3

Periodic fees (Fees 3)

3.1

Periodic fees are set by the PRA and collected each year in order to recover the PRA’s Annual Funding Requirement (AFR). The AFR reflects:[1]
• costs relating to Ongoing Regulatory Activities (ORA), being the costs which the PRA incurs in performing its functions as regulator; and
• any exceptional costs (eg to reflect recent changes in the scope of regulation) not incorporated into ORA costs.

Footnotes

  • 1. Note: the AFR does not include any special project fee (SPF) costs, where these are budgeted.

3.2

An example of the latter were the costs of establishing the PRA in 2013, referred to in the rules as ‘transition costs’, which were recovered from PRA‐regulated firms in five equal tranches between 2013/14 and 2017/18. In each of those fee years, periodic fees payable by firms included a contribution towards transition costs.

3.3

The AFR is allocated across ‘fee blocks’,[2] which are groupings of firms conducting broadly similar regulated activities.

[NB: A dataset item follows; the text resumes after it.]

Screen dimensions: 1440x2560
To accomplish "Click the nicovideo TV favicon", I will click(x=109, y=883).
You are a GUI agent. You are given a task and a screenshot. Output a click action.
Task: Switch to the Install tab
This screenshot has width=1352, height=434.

Firms pay a fee for each fee block into which they fall, the amount of fee being linked to the volume of activity undertaken by each firm within the fee block.

Footnotes

  • 2. PRA fee blocks are currently: A0 – the minimum fee block, A1 – the deposit acceptors fee block, A3 – the general insurance fee block, A4 – the life insurance fee block, A5 – the Lloyd’s managing agents fee block, A6 ‐ the Society of Lloyd’s fee block, A10 – designated firms dealing as principal fee block.

3.4

In addition to the AFR, firms which have a model permission under the Capital Requirements Regulation (CRR)[3] or the Solvency II Directive[4] pay a ‘model maintenance fee’. This fee covers the PRA’s costs associated with reviewing and maintaining firm models and is set according to the size of the firm and the models for which the firm has permissions.

Footnotes

  • 3. Capital Requirements Regulation (575/2013).
  • 4. Solvency II Directive (2009/138/EC) (as amended).

3.5

As well as the AFR and the model maintenance fee, the PRA may introduce ’cost allocations’, subject to consultation. ‘Cost allocations’ are used to cover the costs of significant pieces of work that apply to a specific group of firms that fall into more than one of the existing fee blocks or a subset of firms within a fee block. Where the PRA proposes to introduce a new ‘cost allocation’ or change an existing ‘cost allocation’, it will consult. An example of a ‘cost allocation’ is the ring-fencing fee.[5]

Footnotes

  • 5. Fees 3.18

3.6

Together, the AFR, the model maintenance fee, and cost allocation fees are known as ‘periodic fees’ and are the main source of fee income for the PRA.

3.7

Rules relating to periodic fees can be found in Fees 3 and the Periodic Fees Schedule annexed to that Part. The Periodic Fees Schedule is updated each year to reflect the PRA’s budgeted AFR and the fee rates consultation.

3.8

In most cases the firm’s compliance with normal regulatory reporting will provide the necessary data for the periodic fees calculation. Where this is not the case, the PRA may invoke its own‐initiative information gathering powers under statute or the Rulebook to require other information to be provided, either direct to the PRA or to its collection agent.

3.9

The PRA may return a surplus to firms or require further payment to fund a deficit. The PRA reserves its right to retain a surplus or to fund a deficit temporarily from borrowing.